◆ **SOURCE TEXT**:
* * *
The business impact was substantial. Uber reported an 80% reduction in manual audits, enabling faster project completion, lower operational costs, and more reliable datasets. 

What manipulation is really about is making data from different origins compatible with each other. 

When done well, everything downstream, right enrichment, segmentation, and modeling works from a foundation that holds.

Entity Extraction

A surprising amount of business intelligence is buried in text.

It lives in contracts, regulatory filings, supplier communications, news articles, and even job postings. 

All of it unstructured, all of it full of names, dates, relationships, financial figures, and risk signals that would be genuinely valuable if they could be pulled out reliably.

Entity extraction makes that possible.

It identifies and classifies specific elements within unstructured text: organization names, people, locations, monetary values, product references, and dates, and converts prose into structured, queryable data.

Take the case of JPMorgan.
* * *
◆ **EXERCISE DESCRIPTION**:
Pick up the text on entity extraction after its last sentence and keep writing it.
* * *
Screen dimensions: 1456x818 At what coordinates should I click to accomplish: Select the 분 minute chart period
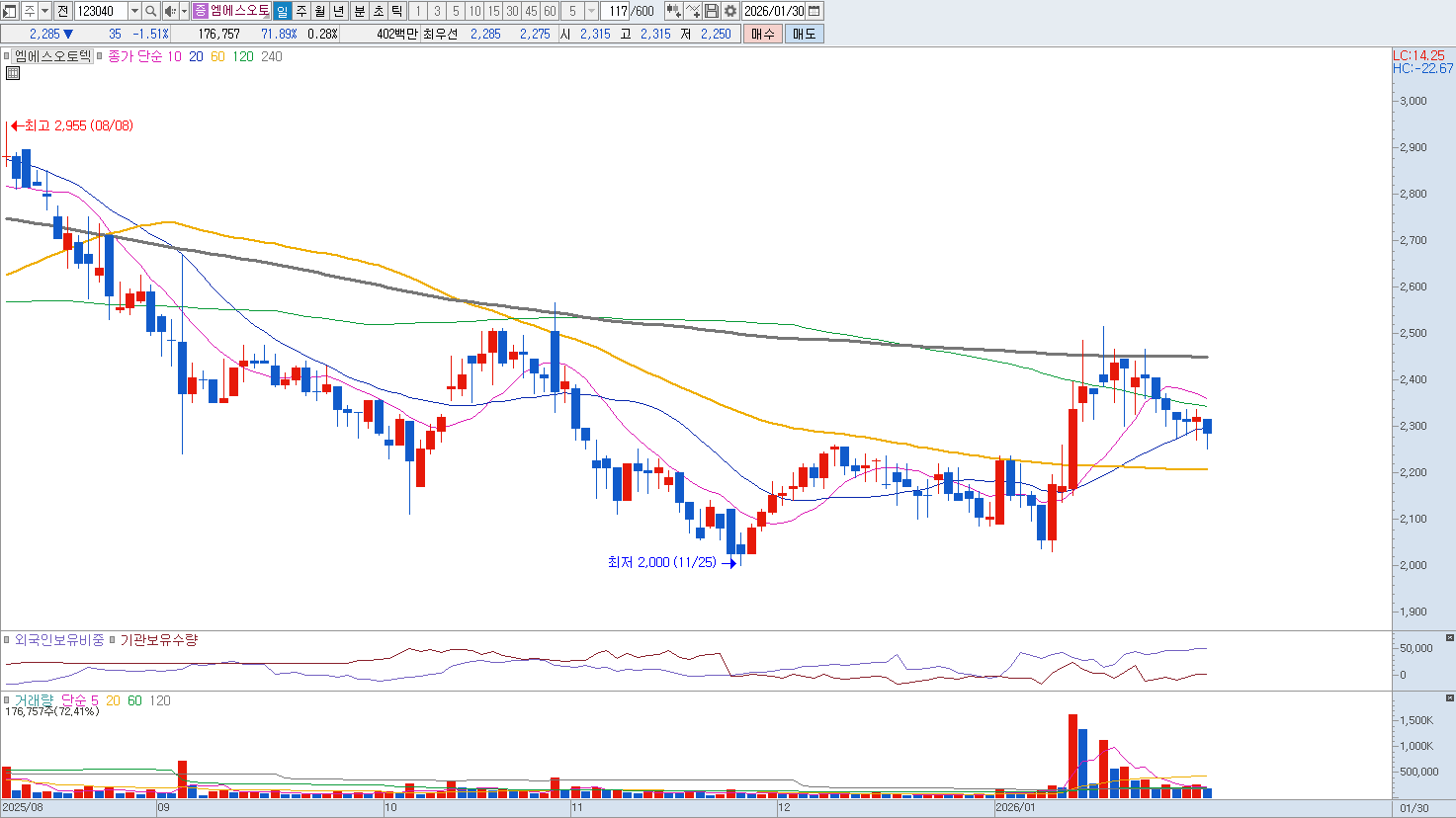[x=359, y=11]
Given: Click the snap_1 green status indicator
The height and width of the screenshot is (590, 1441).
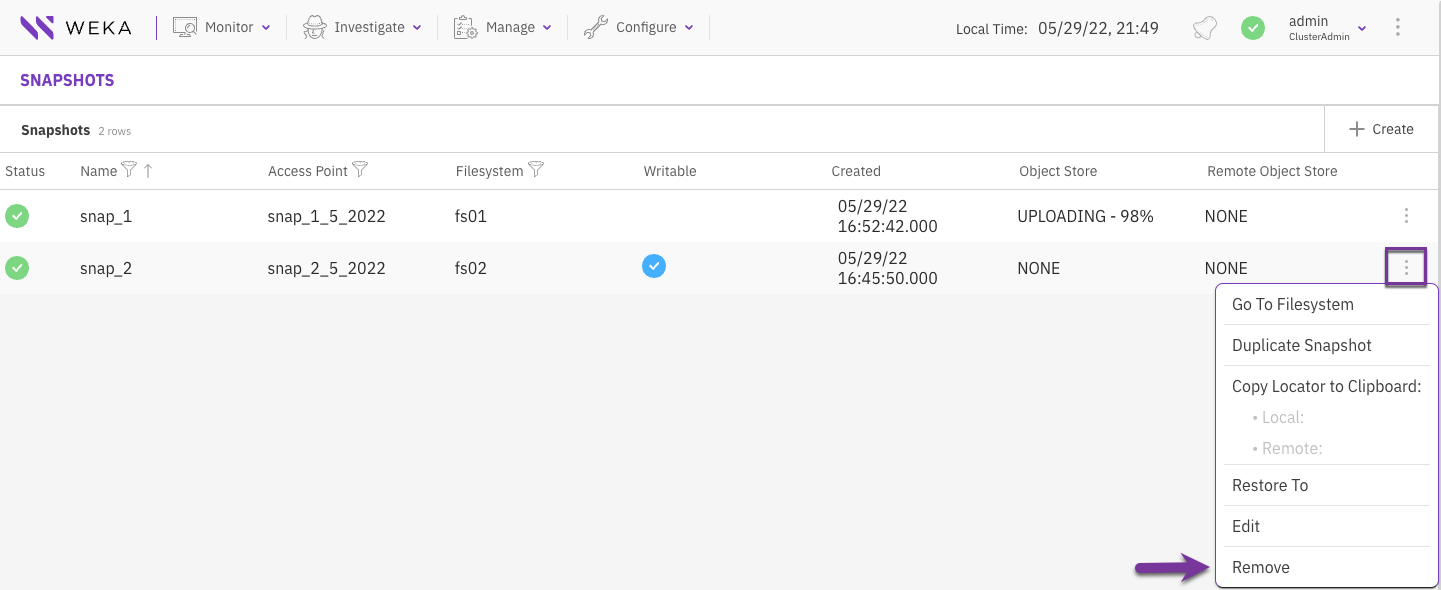Looking at the screenshot, I should point(17,216).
* * *
◆ **EXPECTED ANSWER**:
JPMorgan’s COiN (Contract Intelligence) platform uses NLP to automatically extract over 150 attributes from commercial loan agreements: clause types, payment terms, covenant language, counterparty names, obligation dates, and collateral details.

What previously required 360,000 hours of manual review annually is now processed in seconds, across 12,000 commercial credit agreements per year!

JP Morgan COIN: A Bank’s Side Project Spells Disruption for the Legal Industry article headline

Source: Harvard Business School

For procurement and supply chain teams, entity extraction from news feeds and regulatory filings catches risk signals early. 

  • A supplier mentioned in a sanctions update
  • A logistics partner flagged in a financial filing
  • A manufacturer appearing in a negative press cluster

These signals exist in text long before they show up in any structured database.

But here is an important thing to remember: entity extraction is only as good as the model’s training data and the clarity of the source text. 

Ambiguous language, domain-specific jargon, and inconsistent formatting all create classification errors, which we discuss in detail below. 

Categorization

Data categorization is the process of assigning records, companies, products, transactions, or any other entity to a structured, agreed-upon set of categories.

It basically helps create a shared vocabulary that makes data comparable across systems, teams, and time.

But the absence of it creates more downstream problems than most organizations realize.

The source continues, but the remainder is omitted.